Saturday, January 07, 2006

Alito on Presidential Power

The New York Times has an editorial on Alito, part of which reads:
PRESIDENTIAL POWER The continuing domestic wiretapping scandal shows that the Bush administration has a dangerous view of its own powers, and the Supreme Court is the most important check on such excesses. But Judge Alito has some disturbing views about handing the president even more power. He has argued that courts interpreting statutes should consider the president's intent when he signed the law to be just as important as Congress's intent in writing and passing the law. It is a radical suggestion that indicates he has an imperial view of presidential power.
This is quite unfair. Alito's suggestion that courts consider the intent of the President when interpreting a statute was by no means "radical," as can be seen by many historical examples (i.e., the Supreme Court's acknowledgment of Roosevelt's intent).
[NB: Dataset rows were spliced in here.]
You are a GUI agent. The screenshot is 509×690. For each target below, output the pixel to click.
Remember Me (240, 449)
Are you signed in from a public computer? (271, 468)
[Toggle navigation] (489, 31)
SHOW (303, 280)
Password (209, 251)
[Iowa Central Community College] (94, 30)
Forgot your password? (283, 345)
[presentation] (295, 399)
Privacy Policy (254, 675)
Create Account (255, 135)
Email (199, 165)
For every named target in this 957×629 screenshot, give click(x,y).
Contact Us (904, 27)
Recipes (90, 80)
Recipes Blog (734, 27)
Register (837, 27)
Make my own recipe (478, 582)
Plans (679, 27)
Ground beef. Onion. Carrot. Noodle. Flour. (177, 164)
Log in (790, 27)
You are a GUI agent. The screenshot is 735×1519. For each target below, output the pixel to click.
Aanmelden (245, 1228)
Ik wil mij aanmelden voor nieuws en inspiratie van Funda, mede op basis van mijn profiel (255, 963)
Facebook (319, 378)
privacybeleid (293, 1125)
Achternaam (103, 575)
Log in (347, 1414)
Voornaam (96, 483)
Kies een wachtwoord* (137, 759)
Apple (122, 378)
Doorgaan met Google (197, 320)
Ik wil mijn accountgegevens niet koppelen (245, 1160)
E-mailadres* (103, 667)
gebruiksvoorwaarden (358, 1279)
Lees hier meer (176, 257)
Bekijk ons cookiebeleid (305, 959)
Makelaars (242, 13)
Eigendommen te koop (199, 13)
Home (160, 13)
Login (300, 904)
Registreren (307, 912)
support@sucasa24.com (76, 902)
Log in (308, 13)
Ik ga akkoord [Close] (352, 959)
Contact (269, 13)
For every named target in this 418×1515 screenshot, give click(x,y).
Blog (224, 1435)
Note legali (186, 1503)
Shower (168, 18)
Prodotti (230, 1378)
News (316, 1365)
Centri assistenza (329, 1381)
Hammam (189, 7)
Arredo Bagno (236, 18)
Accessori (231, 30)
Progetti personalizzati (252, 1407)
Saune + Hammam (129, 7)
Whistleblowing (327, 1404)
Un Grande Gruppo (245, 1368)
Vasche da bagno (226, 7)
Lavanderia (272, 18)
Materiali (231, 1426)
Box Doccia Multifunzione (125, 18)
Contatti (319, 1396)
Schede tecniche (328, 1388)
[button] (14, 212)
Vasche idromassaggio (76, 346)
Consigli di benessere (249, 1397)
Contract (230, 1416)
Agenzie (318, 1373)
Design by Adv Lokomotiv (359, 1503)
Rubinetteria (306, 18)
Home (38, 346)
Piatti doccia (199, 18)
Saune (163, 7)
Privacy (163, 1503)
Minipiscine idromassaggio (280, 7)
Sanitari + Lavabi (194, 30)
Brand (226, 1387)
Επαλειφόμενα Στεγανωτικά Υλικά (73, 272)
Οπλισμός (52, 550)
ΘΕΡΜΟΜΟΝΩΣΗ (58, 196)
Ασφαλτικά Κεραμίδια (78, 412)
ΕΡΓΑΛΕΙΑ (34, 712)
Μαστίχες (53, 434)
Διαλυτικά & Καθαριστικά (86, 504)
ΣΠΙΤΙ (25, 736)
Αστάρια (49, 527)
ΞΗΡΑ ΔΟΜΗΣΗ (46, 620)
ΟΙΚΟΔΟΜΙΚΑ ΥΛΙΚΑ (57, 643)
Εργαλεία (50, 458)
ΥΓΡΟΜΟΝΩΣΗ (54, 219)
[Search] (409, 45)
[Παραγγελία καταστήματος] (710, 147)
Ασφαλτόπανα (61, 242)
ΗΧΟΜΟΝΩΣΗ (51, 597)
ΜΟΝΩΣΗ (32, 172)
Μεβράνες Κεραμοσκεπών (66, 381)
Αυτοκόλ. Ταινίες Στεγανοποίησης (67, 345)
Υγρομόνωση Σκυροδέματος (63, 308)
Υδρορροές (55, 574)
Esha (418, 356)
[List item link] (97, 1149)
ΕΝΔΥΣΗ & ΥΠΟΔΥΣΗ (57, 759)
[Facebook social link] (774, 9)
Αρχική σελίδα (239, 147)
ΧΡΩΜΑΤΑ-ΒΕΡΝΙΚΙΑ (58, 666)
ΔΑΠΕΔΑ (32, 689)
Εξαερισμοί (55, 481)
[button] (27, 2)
Even worse is the phrase "imperial view of presidential power." All that Alito said was that the President's intent in signing a bill into law ought to be as relevant as the legislature's intent -- when the law is being construed by a court. This necessarily means that the President is submitting to the authority of a court on a particular question of statutory interpretation. There is nothing "imperial" whatsoever about Alito's view.

If you want to see someone arguing for the proposition that Presidents should ignore limits on their constitutional powers -- which is what the Times insinuates -- you're not going to find any support from Alito. Instead, you'd have to look at the Office of Legal Counsel memo that Clinton solicited (discussed in my post below).